Traditionell wurden diese Süßigkeiten früher nur in der Karnevalszeit hergestellt und am Lu sciuitia ti li femmini (die Weiberfastnacht) – also am Donnerstag vor Aschermittwoch – von Frauen, ihren Freunden, Verlobten, Ehemännern und Vätern verschenkt. Sie gelten als besonderes Symbol für die Zuneigung, gar Liebe zur beschenkten Person. Also das süße Äquivalent zu unserem Krawatten-Diebstahl. Was wohl bei den Herren besser ankommt?
Heute wird das Konfekt auch am Tag der Schutzpatronin von Francavilla Fontana, der Madonne della Fontana am 14. September eines jeden Jahres verschenkt (dann übrigens umgekehrt – von den Männern den Damen überreicht.)
Aber finden wird man die Confetti ricci tatsächlich nur in dieser Stadt und in der sehr nahen Umgebung. Diese traditionelle Süßigkeit hat ihren Weg nie weiter hinaus in die Welt gefunden, was zu bedauern ist. Ihr bekommt Il Confetto Riccio aber auch das gesamte Jahr über an den Süßigkeit-Ständen in Francavilla Fontanta. Herzlichen Dank an Nicola Tardio und die Stadt für diese überraschende Begegnung mit einem Produkt der heutigen Slow Food Bewegung.

Nach der Knabberei ging es für uns hoch in das Kaminzimmer des dreistöckigen Castello Imperiali. Dieses Castello wurde 1450 n. Chr. von Giovanni Antonio Del Balzo Orsini, Prinz von Tarento in Auftrag gegeben – zum militärischen Schutz. 1547 gestalteten der Marquis von Oria und der Feudalherr von Francavilla Giovanni Bernadino Bonifacio das Castello in eine Wohnresidenz um. Die Fürstenfamlie Imperiali sicherte es sich im Jahr 1575 und lebte darin bis 1727, auch in dieser Zeit unterlief das imposante Gebäude stetigen Änderungen. Übrigens kehrte das Castello während des zweiten Weltkrieges nochmals zurück zu seiner militärischen Bestimmung, als einige Regimente dort untergebracht wurden.


Der ehemalige Ratssaal, ein großer Saal mit einer mehr als imposanten Decke …

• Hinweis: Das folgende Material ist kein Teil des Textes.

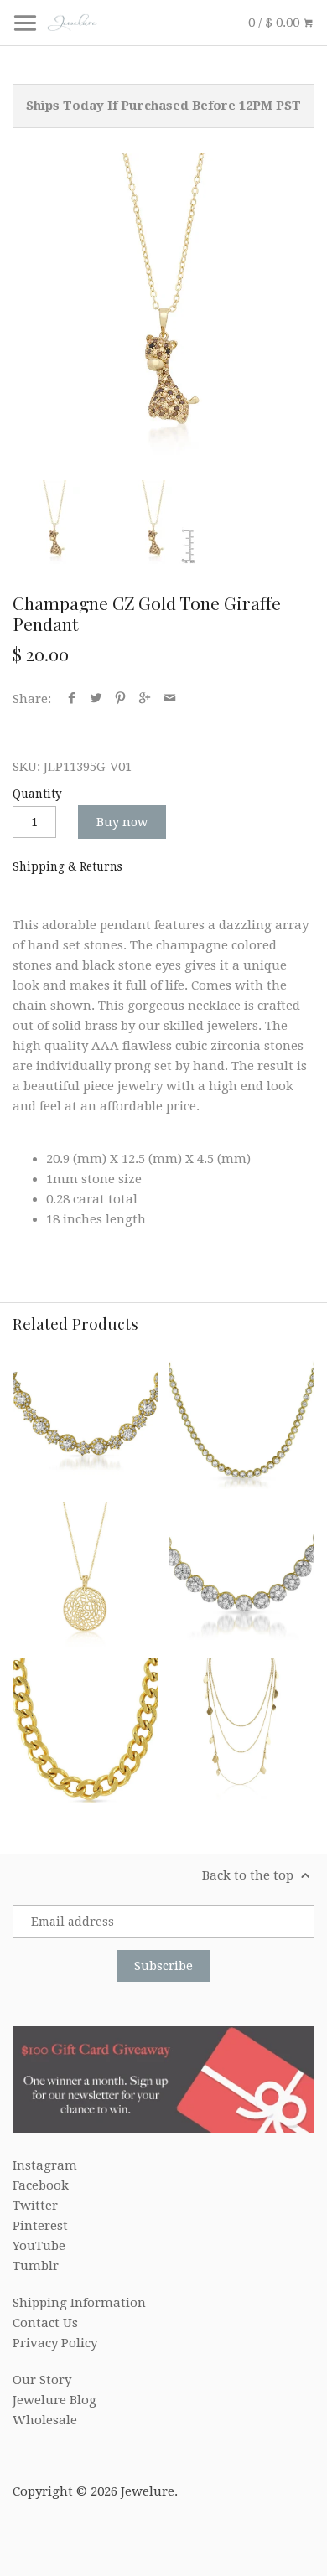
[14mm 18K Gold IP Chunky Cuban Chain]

Ihm gegenüber hängt das große Gemälde des letzten Abendmahls. Es ist beeindruckend! Man findet in dem Gemälde typische salentinische Speisen, wie das speziell geformte Pane di Altamura oder die Friselle (ganz links unten). Aber auch die große Kupferschale der Confetto Riccio lässt sich im Gemälde ausmachen – aus ihr trinkt in dem Gemälde ein Hund (rechts unten).



Carmen Mancarella nutzte diesen besonderen Ort und unsere Anwesenheit dafür, zwei junge Menschen aus Francavilla Fontana mit dem von ihr im Namen ihres Tourismusmagazin Spiagge neuen Prädikat als Eccellenze d'Italia auszuzeichnen. Marco Pappadà, Koch, und Simone Santoro, Winzer, sind junge und wirklich begnadete Talente ihrer Zunft, die mit den Produkten Apuliens und auf dem Terroir des Salento traditionelle Gerichte und hochklassige Weine auf den Tisch bringen. Und natürlich so die traditionellen Speisen der Region erhalten bzw. sogar in die Welt tragen.
Später am Tag durften wir uns alle von ihren Talenten überzeugen – und ja, ihre Auszeichnung haben sie völlig zu Recht erhalten.

In weiteren Räumen warten die frisch restaurierten Gemälde (sprich einen Tag vor unserer Ankunft erst wieder in die Räume zurückgelangt) auf ihre senkrechte Rückkehr an die Wände.
Auf der gleichen Etage schließt sich ein archäologisches Museum an,





Eigentlich stand der Besuch der Basilica Minore del Santissimo Rosario auf unserem weiteren Programm.
Nun war sie aber im Rahmen ihrer üblichen und durchaus ehrenvollen Aufgaben verständlicherweise verhindert. (Ich muss schon anmerken, italienischer Bestatter gestalten sich ihren Beruf angenehm mit dem Fahren unglaublich schöner Autos. Das hier ist ja nur ein Mercedes – aber googlet mal die Bestattungsfahrzeuge von Lancia!)

Auch die kleinere Kirche Matrice del Santissimo Rosario direkt nebenan, war unserem Besuch eher abgeneigt aufgrund ihrer räumlichen Kosmetikprozeduren.




Wer gerne Italiens Kirchen besucht und an barocker Pracht durchaus tiefe Freude empfinden mag, dem sei Francavilla Fontana auf jeden Fall empfohlen.